25 de diciembre de 2012 – Natividad del Señor- Medianoche
El desahucio de tantas familias, el hecho de tantas personas sin techo, sigue poniendo de manifiesto la realidad de la exclusión y privación de derechos fundamentales en unas sociedades que presumimos de democráticas y avanzadas. Como la Sagrada Familia, son muchas las personas que se sienten privadas del derecho a un lugar cubierto. La privación de un hogar, de un lugar caliente, deja a las personas a la intemperie. El hombre para vivir confiado necesita de un lugar acogedor donde poder cultivar la intimidad. Hay actos, como el nacimiento y la muerte, que requieren ser vividos en la intimidad, junto a los seres queridos, aunque la cultura actual cada vez más nos va privando del nacimiento y de la muerte. Lo hace, sin duda, en nombre de la seguridad, pero en nombre de ella estamos perdiendo tantas cosas.
Todo nacimiento es una gracia, un don Dios. Sobre todo en estos tiempos en que en nuestros países europeos nacen tan pocos niños. Ellos son, sin embargo, el mejor signo de que la vida merece la pena y que la vida no es simplemente para vivirla y disfrutarla sino para darla.
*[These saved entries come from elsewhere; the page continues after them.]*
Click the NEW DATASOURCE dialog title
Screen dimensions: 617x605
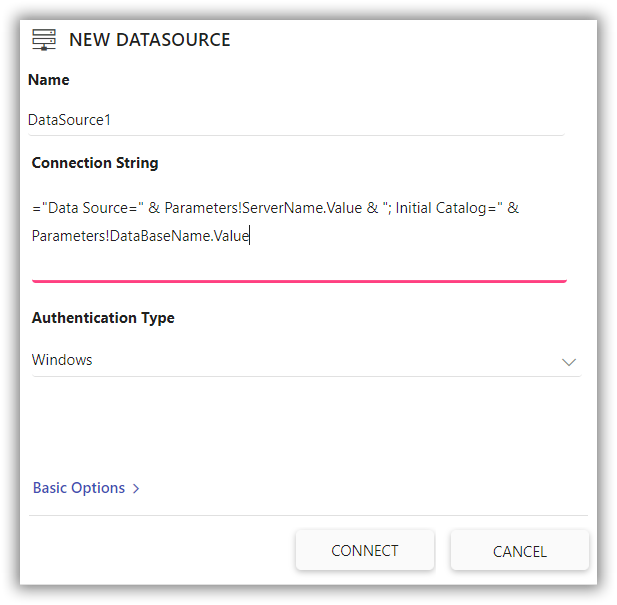click(x=149, y=40)
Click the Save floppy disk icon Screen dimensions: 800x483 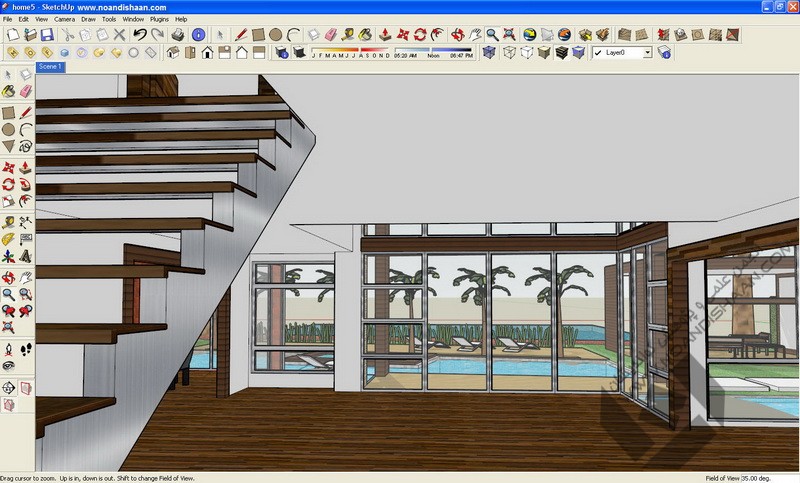(x=46, y=34)
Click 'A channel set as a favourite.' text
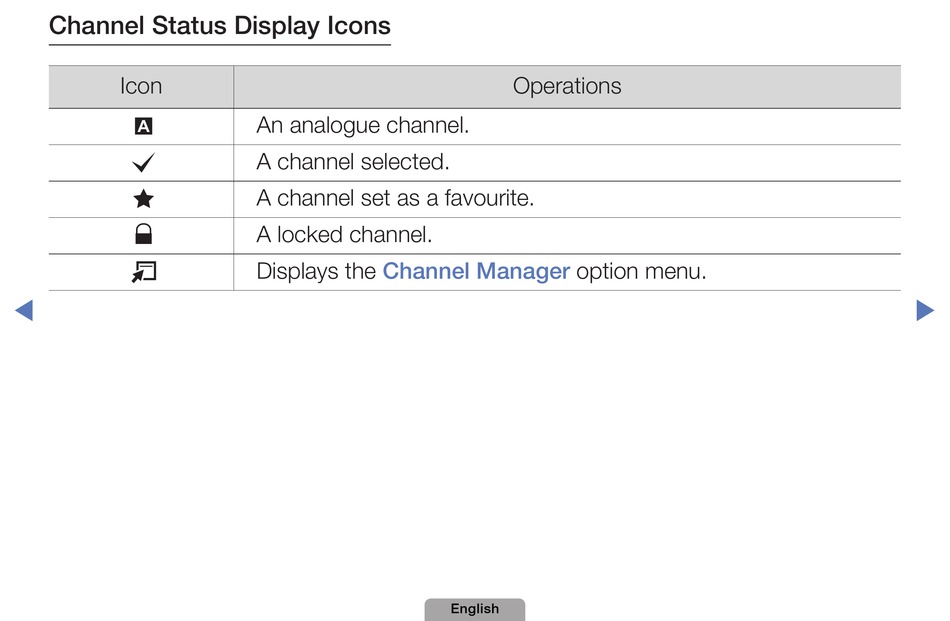 pyautogui.click(x=396, y=198)
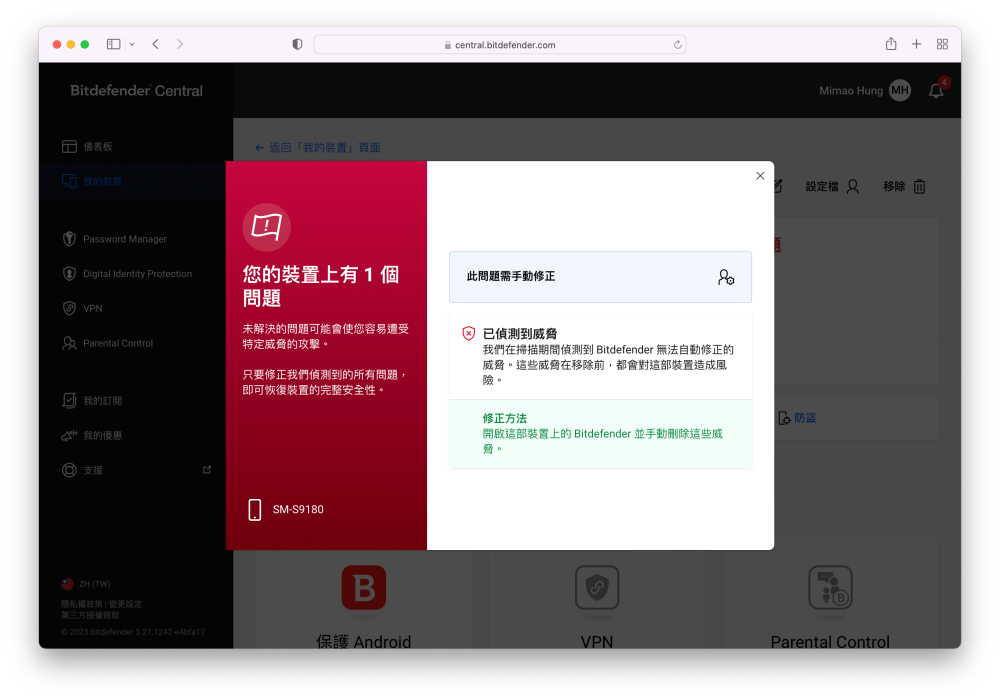
Task: Open the 設定檔 profile button
Action: pyautogui.click(x=832, y=187)

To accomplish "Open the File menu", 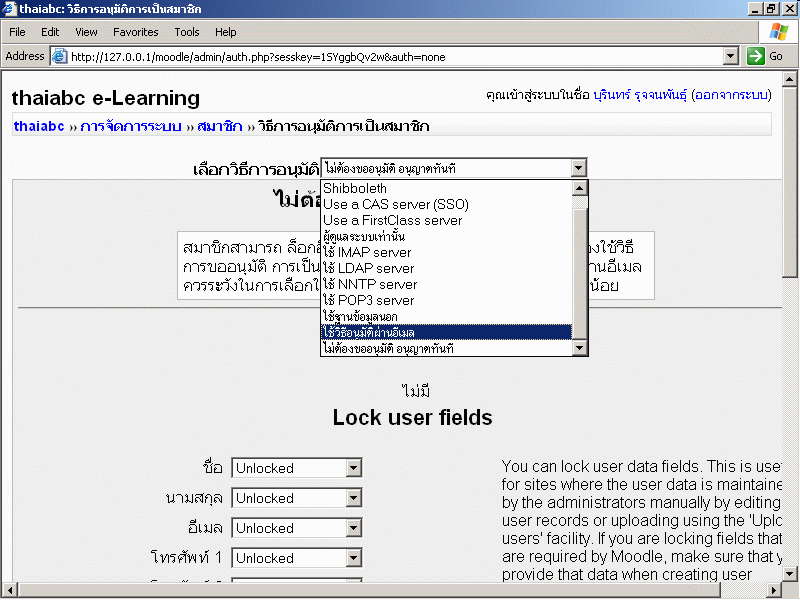I will (18, 32).
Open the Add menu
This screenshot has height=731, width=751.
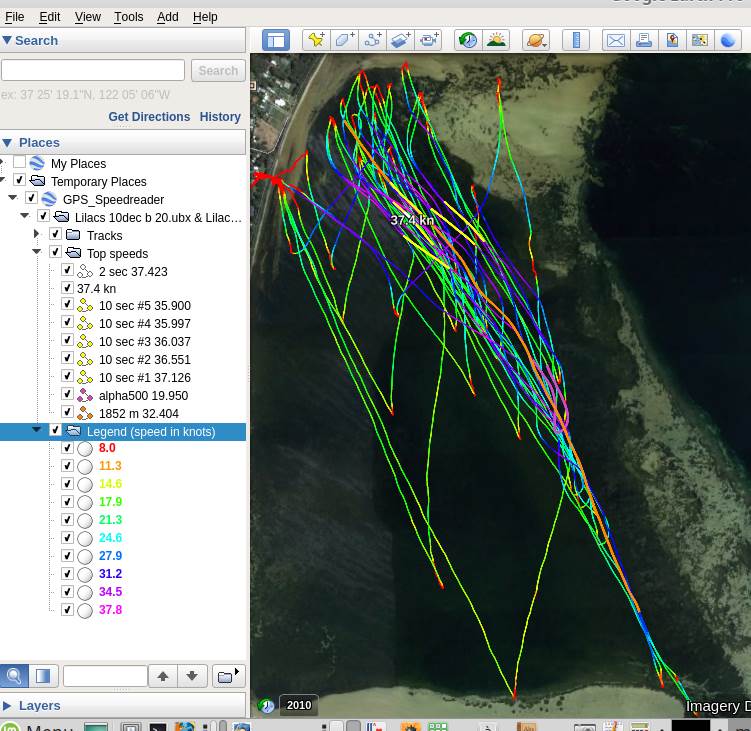(x=168, y=17)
En el caso del nacimiento de Jesús se nos manifiesta de manera especial la gracia de Dios (Tit 2,11-14). Jesús es el regalo de Dios por excelencia. En ese niño se nos da Dios mismo. Se nos da con esa delicadeza que Dios tiene, que no nos abruma ni aplasta. Aparece como un niño, que tiene necesidad de ser cuidado para poder vivir y crecer. Dios continúa siendo ese mendigo de amor que llama a nuestras puertas buscando posada (Lc 2,1-14). Aparentemente cada vez lo tiene más crudo y parece que las puertas se le cierran. Sin embargo, Él sigue creyendo en el hombre y sigue arriesgándose a venir a nuestro mundo.
Es la fe la que nos permite acoger el misterio de la Navidad. Ese misterio de amor de un Dios hecho niño sigue siendo un escándalo para la razón. Por eso la cultura actual prefiere hablar de Papá Noel, que no inquieta a nuestros contemporáneos, sino que favorece la sociedad de consumo. El nacimiento del Hijo de Dios en un lugar y fecha histórica constituirá siempre un desafío para nuestra razón. Los hechos, en efecto, se resisten a ser absorbidos por las explicaciones más o menos racionales. Hay que ser humildes, como los pastores, para acoger a Dios en nuestras vidas.
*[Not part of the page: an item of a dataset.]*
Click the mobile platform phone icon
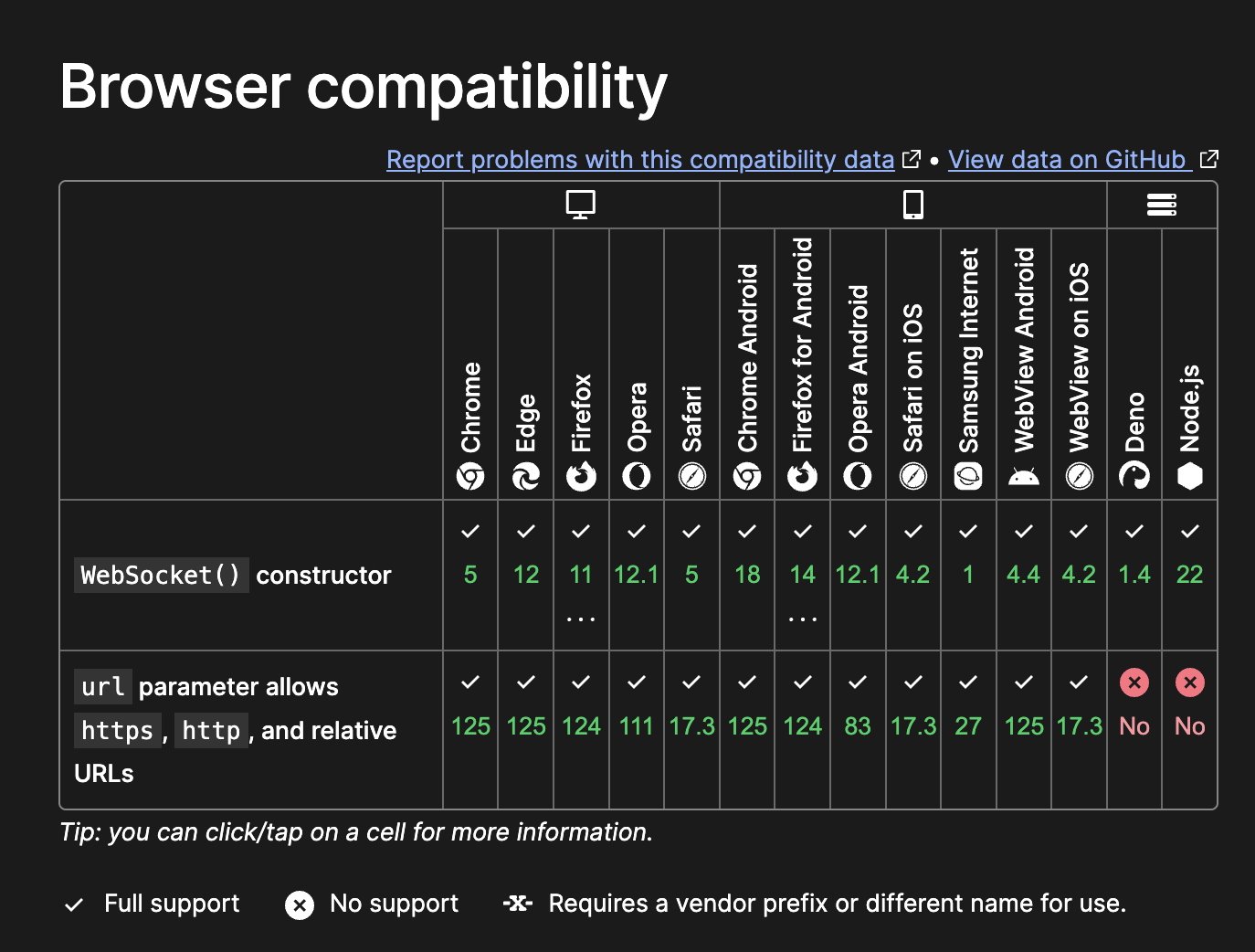This screenshot has height=952, width=1255. [x=913, y=205]
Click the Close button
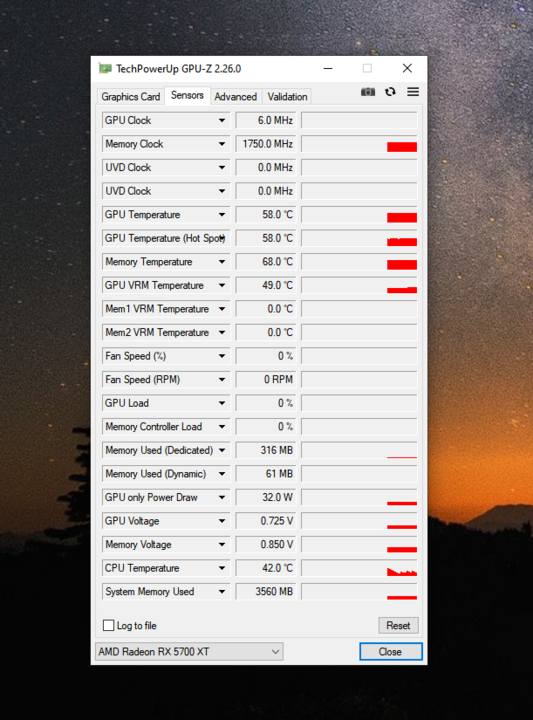 pyautogui.click(x=390, y=652)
La presencia de Jesús ilumina la noche oscura de nuestro mundo y envuelve en la claridad de la fe a todos los que lo esperan como un día los pastores. El pueblo que caminaba en tinieblas vio una luz grande (Is 9,2-7). Se trata sin duda de la luz de la resurrección del Señor, misterio que ilumina toda la vida de Jesús, también su nacimiento. Sin la perspectiva de la resurrección, de nuestra propia resurrección, las Navidades se nos convierten en puro consumo.
El nacimiento de Jesús es la liberación de la opresión y del yugo al que estamos sometidos en la cotidianidad de la existencia, una existencia que continúa alienada entre las cosas. Tan sólo abriéndonos a Dios y a los hermanos concretos nuestra existencia es rescatada y adquiere un sentido. Lo llamativo en la liberación que anuncia el profeta es que no viene realizada por un héroe o un superhombre, sino precisamente por un niño. Dios ha querido tener un rostro humano y ha elegido el rostro del niño que irradia totalmente la alegría y la paz de Dios. Descubramos de nuevo el niño que todos llevamos dentro. No os invito al sentimentalismo ñoño sino a redescubrir los verdaderos valores con los que vibrábamos antes de quedar atrapados dentro de esta sociedad de consumo, que promete tanto y que, en realidad, nos frustra constantemente. Que la celebración de esta Navidad les conceda a todos la paz y la alegría que el Señor trajo al mundo y que yo deseo para todos ustedes.